第2話 悪役令嬢、メイドを雇う

 サイド:エイミー=オールディス




 ――どうして私の家は貴族なのに貧しいのだろう


 答えは簡単、下級貴族な上に3・17の政変でお父様が領地を奪われたから


 ――どうしてお父様とお母様と妹は、貴族としての最低限の生活をしているのに……私だけはいつもお腹を空かせているのだろう


 答えは簡単、お母様は継母で、私は要らない子だから



 




 と、まあ――そんな感じで。

 いつも私はボロを着ていました。


 眼鏡だって何年も新しいものを買ってもらっていませんし、食事もまともに与えられていません。


 些細なことで折檻を受け、体中にアザをこさえる毎日でした。


 お母様に平手で殴られて――お母様の爪が伸びていないことや、指輪をつけていないことを安堵するような日々でした。


 ただ、それだけのありふれた話です。

 どこにでも転がっている、ありふれた不幸です。


 そんなある日、12歳になった私は聖教会に修道女見習いとして生活することになりました。

 まあ、親からすると体の良い厄介払いですね。

 孤児院も運営している教会ということで、公の慈善事業が主な仕事となります。


 そんな不幸な私ですが、引き取り先の神父様はとても優しくしてくれました。

 新品の服を買ってもらったのは初めてでしたし、食べかけではない食べ物を与えられるのも初めてのことでした。

 修道女と言えば扱いが酷いことは常識でしたし、身に降りかかった幸運に舞い上がりました。


 何より、神父様は私にいつも笑顔を向けてくれたのです。

 誰かから、そんな風に正の方向の感情を向けられたのは初めてのことでした。


 涙が出るほどに嬉しかったです。






 ある日の夜――。


 私は神父様の寝室に呼ばれることになりました。


 半分は、まさかという気持ちです。


 もう半分は……やっぱりという気持ちでしょうか。


 ――違和感は、最初の日から感じていました。


 似たような境遇の、寮の同部屋の子たちは、いつも神父様に怯えた様子を見せていました。

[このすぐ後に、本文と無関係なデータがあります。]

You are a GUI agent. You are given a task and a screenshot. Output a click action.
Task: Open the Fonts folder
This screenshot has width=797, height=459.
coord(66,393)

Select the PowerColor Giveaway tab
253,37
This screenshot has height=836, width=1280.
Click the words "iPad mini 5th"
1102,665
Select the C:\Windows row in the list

 あるいは、首に絞められたような内出血をしている子も多かったです。


 そして、神父様の部屋に呼ばれて……帰らない子もたまにいるという話ですね。


 そう、神父様は10歳~14歳の私たちの性を貪っていたのです。

 それも暴力的な方法を交えて。


 聞こえないフリをしていただけで、色んなところから悪い噂が私の耳に入っていました。

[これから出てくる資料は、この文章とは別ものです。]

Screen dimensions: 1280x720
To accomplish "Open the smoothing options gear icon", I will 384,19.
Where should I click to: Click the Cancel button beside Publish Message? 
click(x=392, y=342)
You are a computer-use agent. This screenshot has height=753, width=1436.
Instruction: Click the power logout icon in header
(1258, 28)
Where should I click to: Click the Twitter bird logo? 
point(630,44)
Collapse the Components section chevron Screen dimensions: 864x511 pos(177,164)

 なので、恐らくは、それは私の実家も知っているはずです。


 なんのことはないのです。

 美味い話なんてないのです。


 私に向けられた初めての好意の笑顔、それはただの薄汚い性欲なのでした。


 そうして、私は教会から逃げ出しました。








 ――貴族としての品性と品格を忘れてはいけません


 今は亡き……継母ではない、本当のお母様の口癖でした。


 だから私は、ネズミや蟲と一緒に残飯を漁っても、盗みだけはしませんでした。


 と、それはさておき、貧民街に逃げ込んで分かったことが一つあります。


 ゴミ捨て場一つにも縄張りがあり、物乞いの場所にも縄張りがあるのです。


 世の中には明確にヒエラルキーがあります。

 その中で、最弱である浮浪児たちの社会にもヒエラルキーがあるのです。

 必然的に、ルールを知らずに目をつけられた私はリンチに遭うことになりました。


 浮浪児たちに囲まれ、足蹴にされ、必死に頭を守りながら……思います。


 ――人間の中で、私よりも下の身分の者はいない


 お母様……?

 こんな私にも品性は必要なのでしょうか?

 生きるために品格は必要なのでしょうか?


 そう問いかけても、誰も答えはくれません。

 ただただ、次から次へと鉄槌が振り落とされるばかりです。


 ――それでも正しく生きないと


 人間と、動物を分ける境目は理性と品性です。


 堕ちるところまで堕ちたとしても、暴行されて眼鏡が欠けたとしても、そこの一線だけは超えてはいけないのです。


 貴族としての誇りだけは……。

 それがお母様の言葉であり、ただ一つの残った絆なのです。








 と、そんなドン底の生活をしていたある日、とある噂を聞きました。


 名家のご令嬢が、没落貴族の子供を使用人として募集しているとの話です。



 ――これが最後の生きるチャンスだと思いました



 そうして、ふらつく足で私はエリントン家の屋敷の門を叩いたのです。


 










「男爵家の家柄ね。私が求めていたのは……世継ぎに関係のない娘等なのだけれど、貴女は長女……志望動機は?」


 屋敷の一室で私にそう語り掛けたのは、珍しい風貌の女性でした。

 黒髪に淡い紫の瞳。

 黒髪は東方では珍しくもないという話ですが、紫色の瞳は生まれてこの方見たことも聞いたこともありません。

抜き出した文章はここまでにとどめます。